Tuesday, October 16, 2007

Memoir #1

[I'm going to write a memoir because I've been feeling very nostalgic and backwards looking as of late.]

There is a lot of talk in the US about whether or not poetry should be political (For example Reginald Sheppherd). This was never an issue for me, I've always seen art as political, and I think this is largely due to the cultural climate in which I grew up.

In the 1970s, all art in Sweden was highly political and didactic. This was the era when many artists, poets and actors gathered into prog rock bands, which in Sweden means didactic political music. The best example of this is probably Nationalteatern, a band of shifting membership which also put on plays for children. Performances and plays were meant to raise class consciousness. I have wonderful memories of political puppet theaters and anti-nuclear power games etc.

There was a big blue-and-yellow penis-sculpture in my hometown (Lund; the town is still there, but I don't know about the penis). I asked my mom: "Why is there a big penis in that yard?" She said, "It's art and it's making a connection between nationalism and sexism."

My dad was a journalist and we went to a lot of events and parties that involved the cultural elite (people are never above hypocracy) of Skane, the province where we lived. This scene included a bunch of prog-rockers who'd become folk singers (Bjorn Afzelius and Mikael Wiehe) and artists of various sorts. I remember one guy who had built his house chaotically around trees and rocks etc. A bit like the Situationist architecture. In fact Jorgen Nash, the brother of Asgar Jorn, and his crew of renegade Situationists built a commune in Skane (it's still there, but now it's fancy).

I have a very wonderful memory of Mikael Wiehe singing folk songs on a backporch. Here he is at some kind of recent tribute concert for himself playing with Thastrom, the idol of my teenage years:

Those parties were great, though I always got in trouble for beating up some famous artist's kid. My family didn't really fit in.

I'm not particularly in love with the prog rock, but it is an interesting phenomena. It was not just the songs that were explicitly political, but the whole package. On the record sleeves, the band appears rather like a family than a rock band - men, women and children, dressed casually. The songs are not particularly virtuosic or original. For example, Nationalteatern's most famous song "Barn av var tid" ("Children of our Age") is a blatant rip-off of "All Along the Watchtower." THe politics matter; originality is not so important.

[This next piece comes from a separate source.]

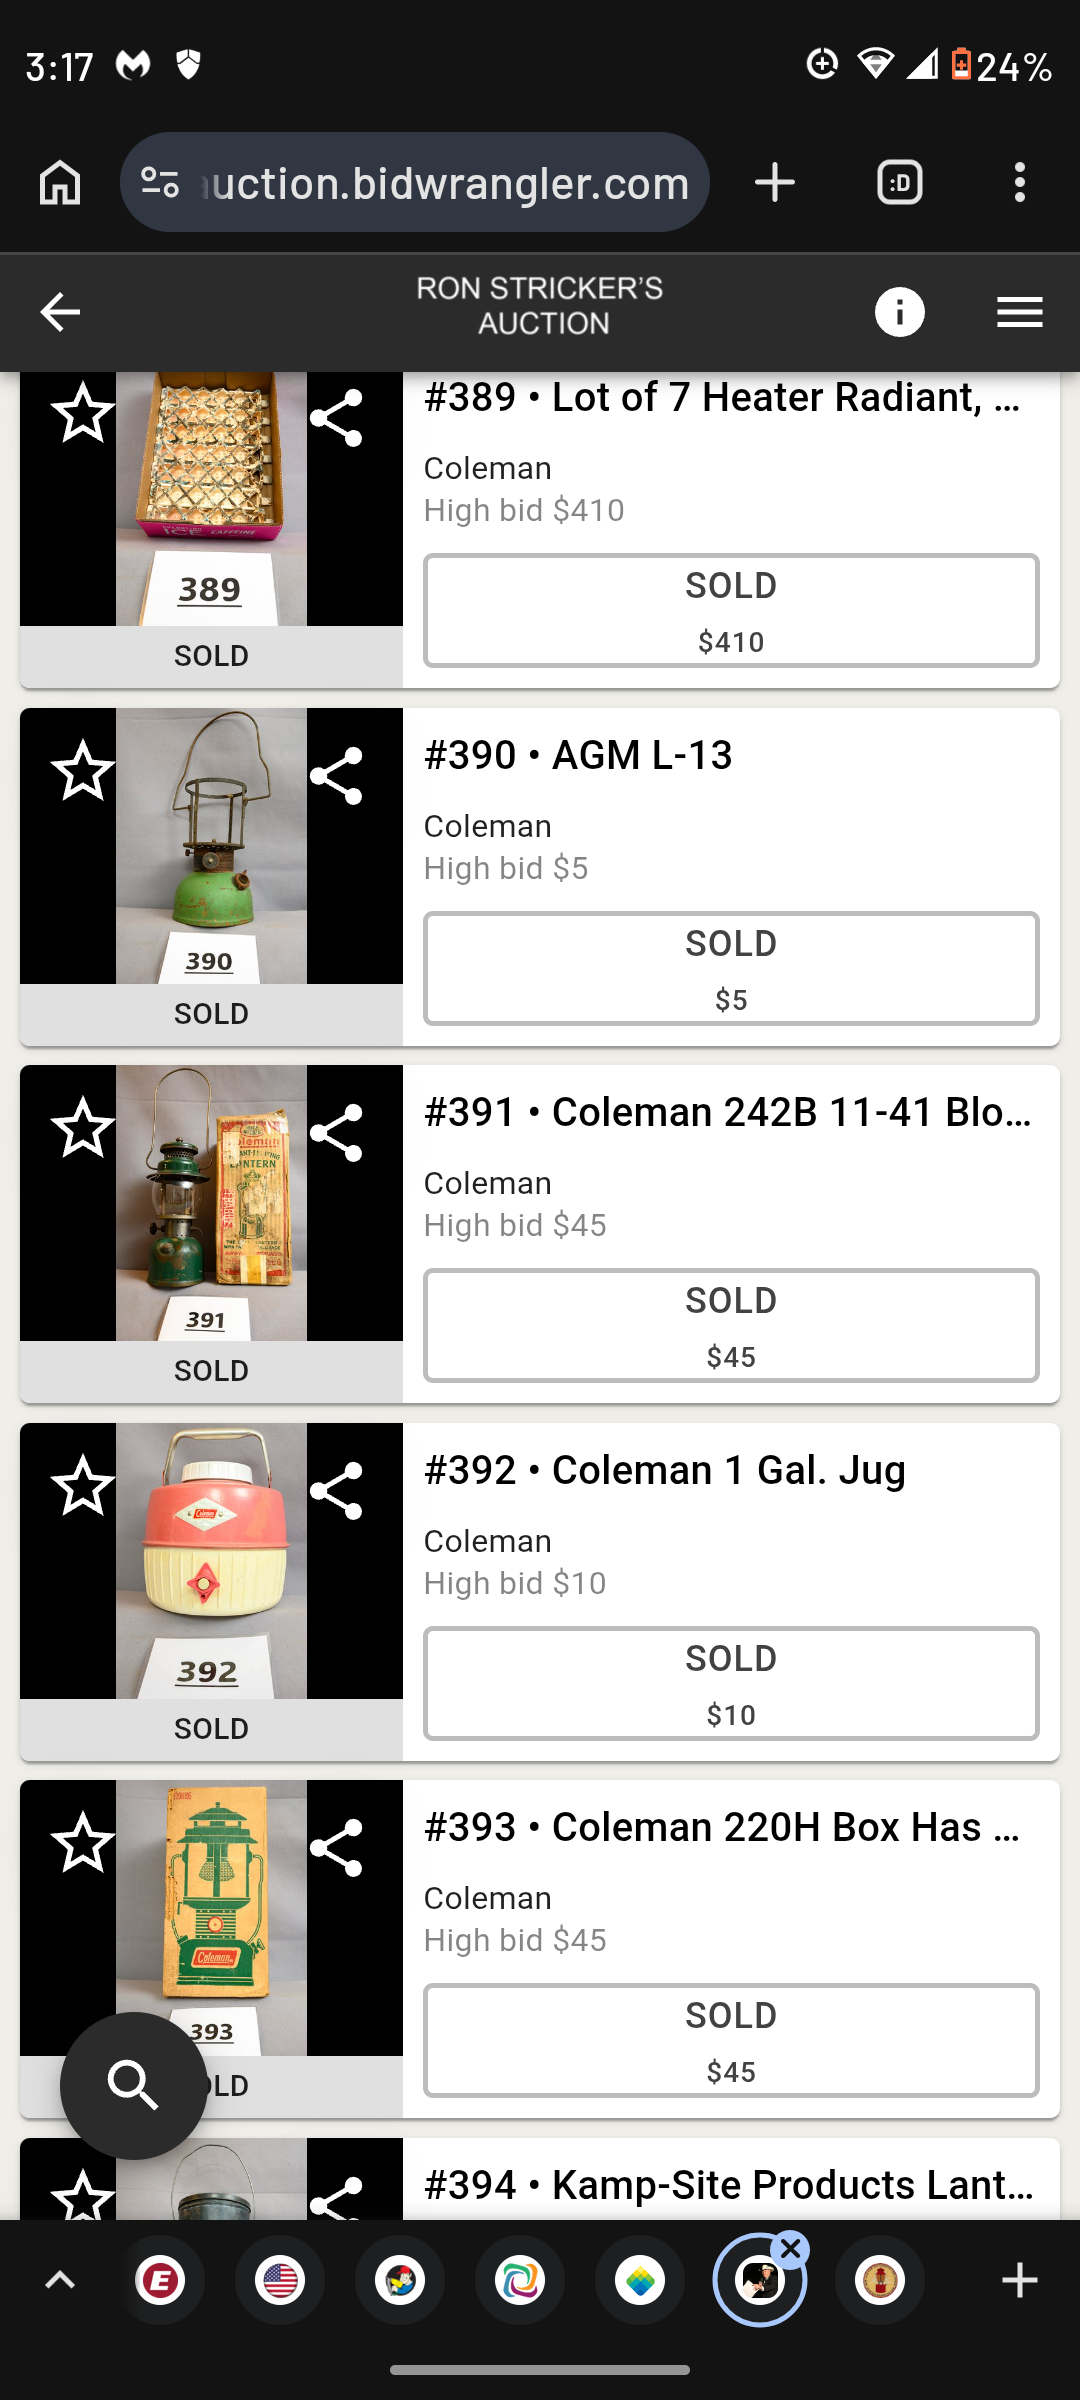The height and width of the screenshot is (2400, 1080).
Task: Tap the floating search button
Action: 134,2085
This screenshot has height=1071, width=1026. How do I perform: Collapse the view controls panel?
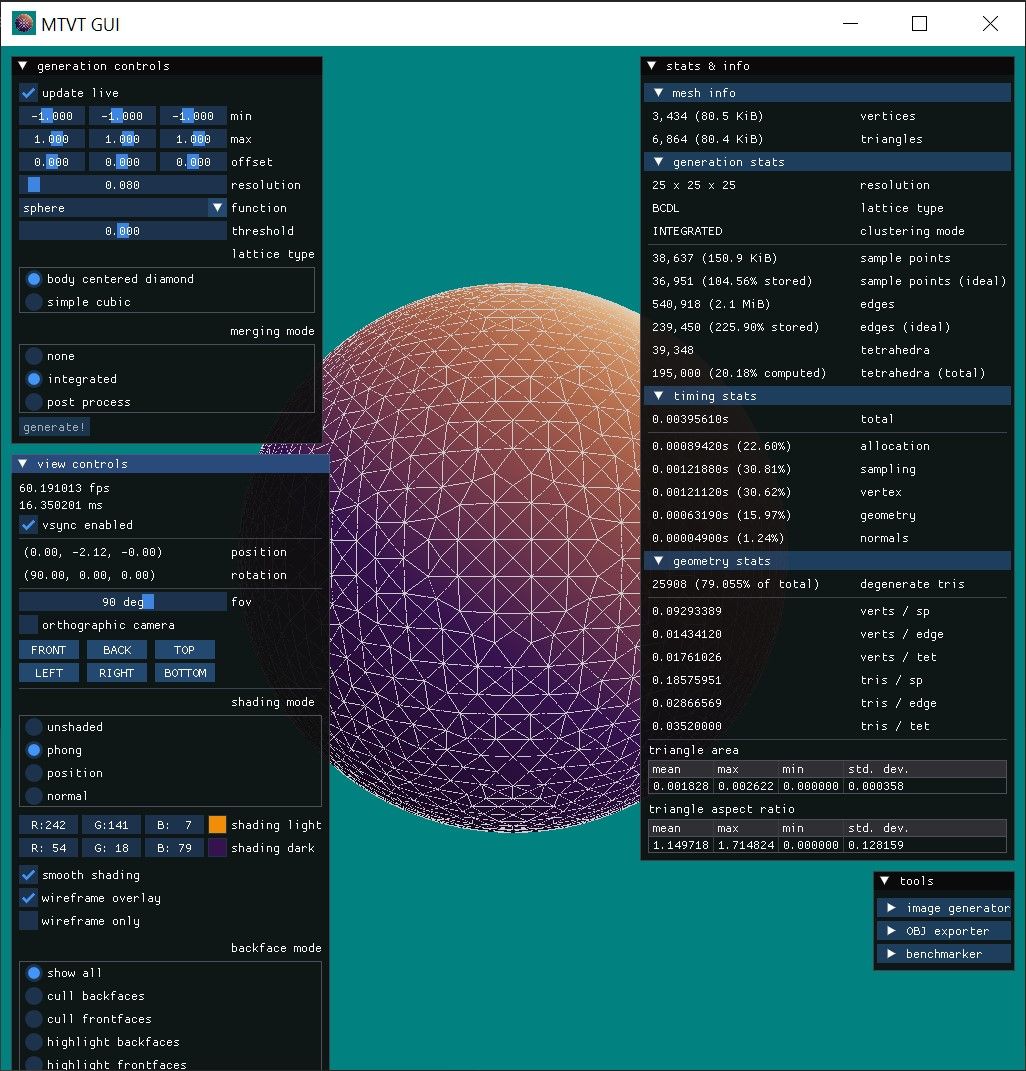click(x=23, y=464)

When I was really young my dad used to bike down to the beach with me in a little seat on the back of the bike and together we would sing "The International" the whole way.

An anarchist named Hakan lived in our backyard. He wrote a poem about me called "The Little Anarchist" which was published somewhere. My parents let us dress ourselves so I would always get my clothes wrong (I still do). Plus I was very badly behaved. I think that's why I was the natural, ideal "anarchist" according to Hakan.

Once Hakan had a party and somebody stole my mom's copy of "Velvet Underground & Nico." That would be worth somethign these days - the removable banana etc.

My family was involved in a kind of left-wing scene, but my dad was quite famously right-wing in his beliefs. In the 1970s he was Swedish Television's correspondent in Eastern Europe and he was very critical of the communist regimes. For this he was frequently put in jail. Jail radicalized him even more. I remember once after he'd been in jail in Poland for a few months, he came back (bringing awesome cheap eastern european toys)and told me about a riot in G'Dansk. He said he'd been in jail with mothers who had been beaten to pulp. He ended up becoming a bit too involved with the anti-communist underground (the Croatian underground met in our living room) and Swedish TV moved him to Germany in the 1980s.

I have many fond memories of Eastern Europe. The people were so much nicer than the Swedes. Everywhere I went, people were giving me cheap toys. I loved "Bolek and Lolek", a friendly, commie children's cartoon. But I disliked the food. Once Lech Walesa bought me somethign that translated as "fairytale soup." I refused to eat it. My dad was very embarassed.